Start of DATA FOR REVIEW

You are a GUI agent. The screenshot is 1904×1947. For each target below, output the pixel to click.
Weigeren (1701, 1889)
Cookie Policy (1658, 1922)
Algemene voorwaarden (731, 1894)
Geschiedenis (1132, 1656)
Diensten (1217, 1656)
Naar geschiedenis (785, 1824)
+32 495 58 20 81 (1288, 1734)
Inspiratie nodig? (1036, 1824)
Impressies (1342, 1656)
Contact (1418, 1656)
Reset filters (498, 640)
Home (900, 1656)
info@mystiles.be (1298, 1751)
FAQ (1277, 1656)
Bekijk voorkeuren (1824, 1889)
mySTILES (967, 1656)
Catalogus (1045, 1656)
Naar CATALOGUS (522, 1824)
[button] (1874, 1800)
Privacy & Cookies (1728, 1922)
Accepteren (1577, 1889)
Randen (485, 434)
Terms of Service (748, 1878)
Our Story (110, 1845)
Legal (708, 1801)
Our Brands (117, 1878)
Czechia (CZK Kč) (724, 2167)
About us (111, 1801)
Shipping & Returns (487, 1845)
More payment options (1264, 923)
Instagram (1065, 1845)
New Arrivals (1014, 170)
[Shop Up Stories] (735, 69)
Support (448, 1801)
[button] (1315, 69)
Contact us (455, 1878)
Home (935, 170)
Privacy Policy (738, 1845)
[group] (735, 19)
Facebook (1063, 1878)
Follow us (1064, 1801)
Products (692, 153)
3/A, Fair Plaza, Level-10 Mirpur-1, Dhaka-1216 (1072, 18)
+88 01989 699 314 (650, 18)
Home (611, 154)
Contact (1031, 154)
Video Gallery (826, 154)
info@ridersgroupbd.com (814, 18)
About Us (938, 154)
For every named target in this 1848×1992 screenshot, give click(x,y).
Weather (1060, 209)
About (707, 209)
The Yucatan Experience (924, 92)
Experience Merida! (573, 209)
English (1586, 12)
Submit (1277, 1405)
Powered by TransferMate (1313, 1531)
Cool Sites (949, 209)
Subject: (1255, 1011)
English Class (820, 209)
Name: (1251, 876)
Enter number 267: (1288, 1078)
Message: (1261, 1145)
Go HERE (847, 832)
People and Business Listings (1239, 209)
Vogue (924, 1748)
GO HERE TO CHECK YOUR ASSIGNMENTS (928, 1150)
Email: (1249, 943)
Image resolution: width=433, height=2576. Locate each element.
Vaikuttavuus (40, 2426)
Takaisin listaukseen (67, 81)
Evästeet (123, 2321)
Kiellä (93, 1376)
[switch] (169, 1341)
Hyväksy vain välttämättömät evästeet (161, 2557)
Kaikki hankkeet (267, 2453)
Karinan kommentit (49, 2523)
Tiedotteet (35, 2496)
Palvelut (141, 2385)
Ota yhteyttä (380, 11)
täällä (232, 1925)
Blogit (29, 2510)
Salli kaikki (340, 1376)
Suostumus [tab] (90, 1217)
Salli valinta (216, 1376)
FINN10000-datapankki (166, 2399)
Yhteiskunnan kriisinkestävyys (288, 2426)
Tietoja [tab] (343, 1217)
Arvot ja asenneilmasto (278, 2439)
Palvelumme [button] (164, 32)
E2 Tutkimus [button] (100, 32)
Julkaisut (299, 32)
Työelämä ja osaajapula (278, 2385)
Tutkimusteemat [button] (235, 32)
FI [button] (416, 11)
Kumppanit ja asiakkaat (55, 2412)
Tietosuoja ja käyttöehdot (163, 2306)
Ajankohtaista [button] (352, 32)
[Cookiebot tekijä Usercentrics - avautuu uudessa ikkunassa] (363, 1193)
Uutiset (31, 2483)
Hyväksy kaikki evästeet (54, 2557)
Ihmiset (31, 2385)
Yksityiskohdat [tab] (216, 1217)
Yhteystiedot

End of DATA FOR REVIEW

A precise copy of the whole listing is the expected answer.

**ANSWER SPACE**
You are a GUI agent. The screenshot is 1904×1947. For each target below, output the pixel to click.
Weigeren (1701, 1889)
Cookie Policy (1658, 1922)
Algemene voorwaarden (731, 1894)
Geschiedenis (1132, 1656)
Diensten (1217, 1656)
Naar geschiedenis (785, 1824)
+32 495 58 20 81 (1288, 1734)
Inspiratie nodig? (1036, 1824)
Impressies (1342, 1656)
Contact (1418, 1656)
Reset filters (498, 640)
Home (900, 1656)
info@mystiles.be (1298, 1751)
FAQ (1277, 1656)
Bekijk voorkeuren (1824, 1889)
mySTILES (967, 1656)
Catalogus (1045, 1656)
Naar CATALOGUS (522, 1824)
[button] (1874, 1800)
Privacy & Cookies (1728, 1922)
Accepteren (1577, 1889)
Randen (485, 434)
Terms of Service (748, 1878)
Our Story (110, 1845)
Legal (708, 1801)
Our Brands (117, 1878)
Czechia (CZK Kč) (724, 2167)
About us (111, 1801)
Shipping & Returns (487, 1845)
More payment options (1264, 923)
Instagram (1065, 1845)
New Arrivals (1014, 170)
[Shop Up Stories] (735, 69)
Support (448, 1801)
[button] (1315, 69)
Contact us (455, 1878)
Home (935, 170)
Privacy Policy (738, 1845)
[group] (735, 19)
Facebook (1063, 1878)
Follow us (1064, 1801)
Products (692, 153)
3/A, Fair Plaza, Level-10 Mirpur-1, Dhaka-1216 (1072, 18)
+88 01989 699 314 (650, 18)
Home (611, 154)
Contact (1031, 154)
Video Gallery (826, 154)
info@ridersgroupbd.com (814, 18)
About Us (938, 154)
For every named target in this 1848×1992 screenshot, give click(x,y).
Weather (1060, 209)
About (707, 209)
The Yucatan Experience (924, 92)
Experience Merida! (573, 209)
English (1586, 12)
Submit (1277, 1405)
Powered by TransferMate (1313, 1531)
Cool Sites (949, 209)
Subject: (1255, 1011)
English Class (820, 209)
Name: (1251, 876)
Enter number 267: (1288, 1078)
Message: (1261, 1145)
Go HERE (847, 832)
People and Business Listings (1239, 209)
Vogue (924, 1748)
GO HERE TO CHECK YOUR ASSIGNMENTS (928, 1150)
Email: (1249, 943)
Image resolution: width=433, height=2576. Locate each element.
Vaikuttavuus (40, 2426)
Takaisin listaukseen (67, 81)
Evästeet (123, 2321)
Kiellä (93, 1376)
[switch] (169, 1341)
Hyväksy vain välttämättömät evästeet (161, 2557)
Kaikki hankkeet (267, 2453)
Karinan kommentit (49, 2523)
Tiedotteet (35, 2496)
Palvelut (141, 2385)
Ota yhteyttä (380, 11)
täällä (232, 1925)
Blogit (29, 2510)
Salli kaikki (340, 1376)
Suostumus [tab] (90, 1217)
Salli valinta (216, 1376)
FINN10000-datapankki (166, 2399)
Yhteiskunnan kriisinkestävyys (288, 2426)
Tietoja [tab] (343, 1217)
Arvot ja asenneilmasto (278, 2439)
Palvelumme [button] (164, 32)
E2 Tutkimus [button] (100, 32)
Julkaisut (299, 32)
Työelämä ja osaajapula (278, 2385)
Tutkimusteemat [button] (235, 32)
FI [button] (416, 11)
Kumppanit ja asiakkaat (55, 2412)
Tietosuoja ja käyttöehdot (163, 2306)
Ajankohtaista [button] (352, 32)
[Cookiebot tekijä Usercentrics - avautuu uudessa ikkunassa] (363, 1193)
Uutiset (31, 2483)
Hyväksy kaikki evästeet (54, 2557)
Ihmiset (31, 2385)
Yksityiskohdat [tab] (216, 1217)
Yhteystiedot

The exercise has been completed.